Se a censura aos desenvolvedores de games é uma questão de tempo e de forma, cabe a nós, criadores e jogadores, pensar agora: vamos esperar o cerco se fechar ou vamos construir alternativas antes disso? Porque quando baterem à porta, não será com correntes e cadeados, mas com classificações, termos de uso e bloqueios de pagamento. Mais sutis, mais modernos e igualmente sufocantes.
E já que chegamos até aqui, aproveitei a oportunidade e perguntei ao chat GPT quais medidas poderiam ser adotadas a partir de agora, dentro deste cenário. Segue a resposta:
Diversificação de Plataformas: não dependa de uma única loja ou marketplace. Se hoje sua presença está apenas na Steam, pense em alternativas como Itch.io, Epic Games Store, lojas regionais e até a venda direta no seu próprio site. Quanto mais pulverizada sua presença, menor o impacto de um eventual bloqueio.
Formas alternativas de pagamento: se o cerco financeiro vier por Visa, Mastercard e afins, considere outras soluções, como pagamentos via Pix, carteiras digitais como PayPal, Mercado Pago ou até soluções emergentes com criptomoedas. Plataformas de assinatura ou crowdfunding recorrente (Patreon, Apoia.se, Catarse). Se o dinheiro não consegue circular, o jogo deixa de existir como produto.
Comunidade como escudo: a maior arma contra a censura não é técnica, é social. Desenvolvedores que cultivam comunidades ativas em Discord, Telegram, X ou fóruns próprios conseguem não apenas se defender de ataques narrativos (“seu jogo é perigoso”), mas também criar canais diretos de distribuição. Um jogo pode ser derrubado de uma loja, mas se os jogadores estiverem engajados, encontram o caminho para obtê-lo.
Narrativas inteligentes: não se trata de se autocensurar, mas sim de ser estrategicamente criativo. Um jogo pode abordar violência, política ou críticas sociais de formas simbólicas, metafóricas ou artísticas. Assim, ele transmite sua mensagem sem cair diretamente em classificações simplistas de conteúdo perigoso.
Internacionalização: a censura, em muitos casos, é regional. Desenvolvedores que localizam seus jogos para outros idiomas e os divulgam em países com legislação mais estável ampliam sua resiliência. Um game bloqueado em um país pode florescer em outro.
Engajamento político: por mais cansativo que pareça, ignorar a política é dar carta branca para que ela decida sozinha. Organizações de desenvolvedores, associações e coletivos precisam pressionar por legislação clara e justa que proteja a produção cultural digital. Sem articulação, ficamos sempre no papel de vítimas e cabe ao desenvolvedor pressionar começando pela sua associação.

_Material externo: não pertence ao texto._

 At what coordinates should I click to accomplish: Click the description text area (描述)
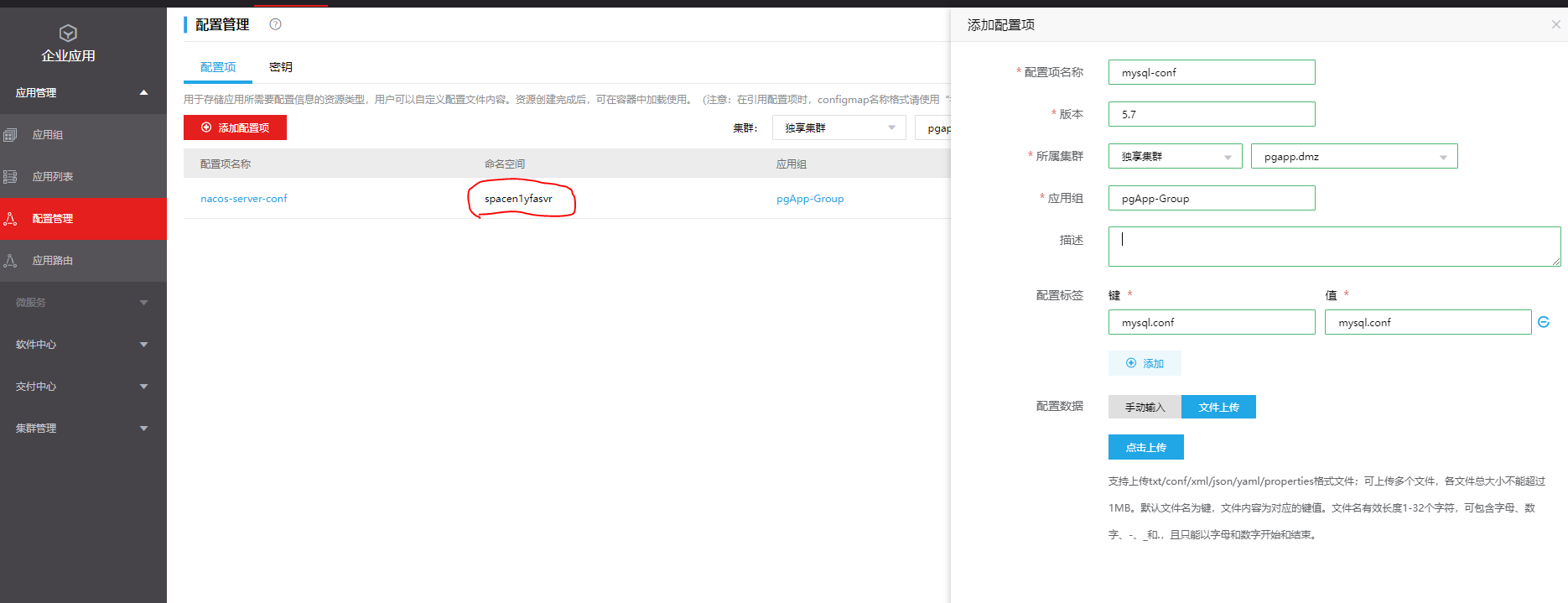pos(1333,247)
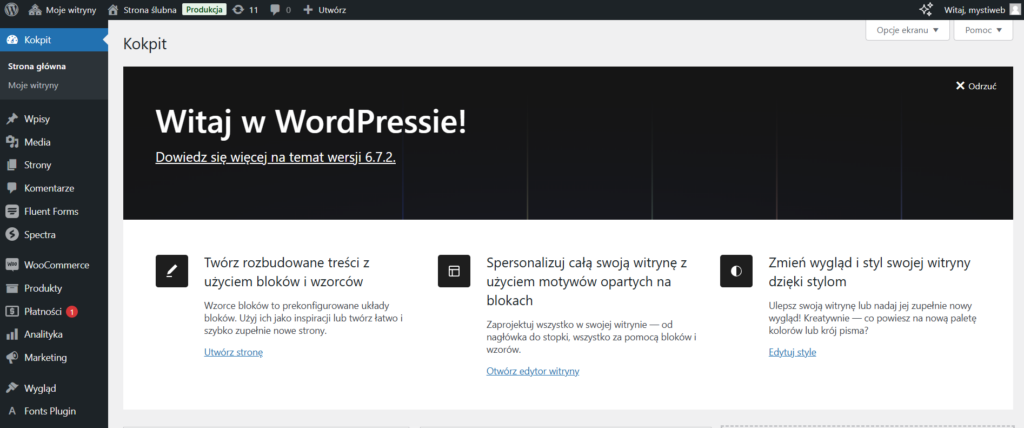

Pra falar a verdade, nem precisava ter perguntado isso ao GPT. Décadas de mercado tem me mostrado que esses cuidados devem ser levados em consideração sempre. Nunca se sabe que plano miraculoso bolorento nos espera alí adiante, ao virar a próxima esquina. Já tivemos exemplos vívidos disso toda vez que alguém tentou imputar uma atitude violenta à influência de um determinado game.
Porém, uma coisa que mete mais medo que regulação, leis, pressões, etc é a simples proibição de se expressar, por antecipação. Se você ainda não viu isso acontecer nas redes sociais, tome muito cuidado pois o próximo alvo pode ser você.